For the upper echelon of Manhattan, New Rochelle was the perfect location for a summer home in the mid-1800s. Large tracts of farmland on prime waterfront property could be bought up easily and inexpensively. Davenport Neck was a desirable spot for multiple large summer homes and estates. The Davenport family, for whom the important promontory is named, commissioned one of the country's leading architects, Alexander Jackson Davis, to design Overlook above Echo Bay, and the larger Gothic villa Sans Souci in the middle of the Neck. Other Davis designs were built inland including Winyah Park, the country estate of Colonel Richard Lathers, and the investment homes "Tudor Villa", "Pointed Villa", "Gothic Cottage" and "The Rambler" of 'Lather's Woods'. In 1892 the artist Frederic Remington purchased one of Lather's Woods homes situated on a 3 acre estate.

Industrialist Adrian G Iselin purchased land on Davenport Neck in 1858. The Iselin family built homes across the Neck and nearby Premium Point, several of which were designed by leading architect Stanford White and landscape architect Frederick Law Olmsted. The family began the New Rochelle Water Company as well as the first savings bank in the city. Charles Oliver Iselin, and the six other children of Adrian Iselin, engaged in multiple philanthropic causes in New Rochelle, donating substantial financial gifts to The College of New Rochelle, New Rochelle hospital and also the World War Memorial Committee.

Wealthy hotelier Simeon Leland bought 40 acres of farmland on which his 60-room summer home, "Castle View", was completed in 1855. Builder-architect Thomas Beers took four years to complete the home, which included a moat and fine woodwork crafted by masters brought over from Germany. Notable guests of "Castle View" included the Prince of Wales and Charles Dickens.

John Stephenson, inventor of the horse-drawn streetcar, was a frequent vacationer to New Rochelle. He purchased a large tract of shoreline property in 1862 and built 'Clifford', a towering mansion overlooking Echo Bay.

=== Beginning tourism ===
New Rochelle's location on Long Island Sound propelled the farming community into becoming a resort destination. Sophisticated entrepreneurs and the advancement of steamboat travel ensured its success, as developers and visitors were lured by the country landscape and unlimited aquatic activities offered by waterfront hotels and resorts, just a boat ride from the crowded streets of Manhattan.

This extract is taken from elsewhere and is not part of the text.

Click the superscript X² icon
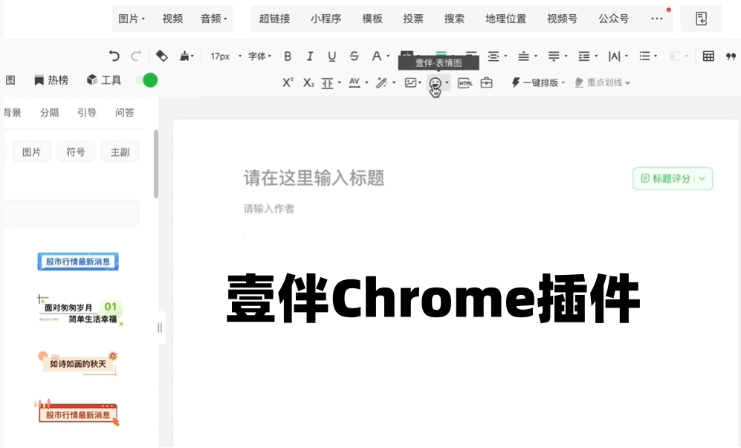The height and width of the screenshot is (448, 741). pyautogui.click(x=288, y=83)
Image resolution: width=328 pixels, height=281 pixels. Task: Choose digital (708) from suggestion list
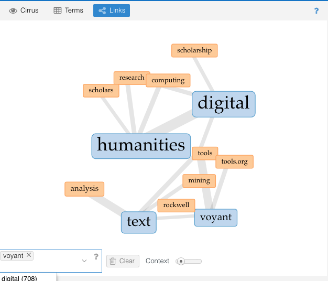(19, 278)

The Neptune House summer resort hotel was constructed on Neptune Island in 1837. Its wooded location overlooking Long Island Sound made it a popular destination for New Yorkers looking to get away. Early steamboats shuttled individuals between New York City and the Neptune House dock

John H. Starin, a former United States Congressman and descendant of the Huguenots, purchased five islands off of Davenport Neck in 1879 which he transformed into one of the earliest and most extravagant amusement areas in the country - Starin's Glen Island Resort. Starin owned the largest fleet of steamboats in Manhattan and utilized his fleet to carry thousands of New Yorkers to the park each year. Features of the park included beaches and bathing pavilions, gardens, German beer garden, Grand Cafe, Chinese pagoda, bridle paths, a miniature steam train, natural history museum, aviary, and a zoo of exotic animals which included lions, elephants and trained seals. Perhaps the most remarkable aspect of the park was that all attractions, rides and amusements were free.

Glen Island became internationally acclaimed as "one of the most beautiful spots in America" and considered "the first summer resort in the United States, if not the world", preceded Disneyland as the first "theme park" by multiple years. By 1882 attendance reached half a million and within six years it broke a million. One of the effects of Glen Islands popularity in the beginning of the twentieth century was the building boom in New Rochelle, which had rapidly grown into a summer resort community.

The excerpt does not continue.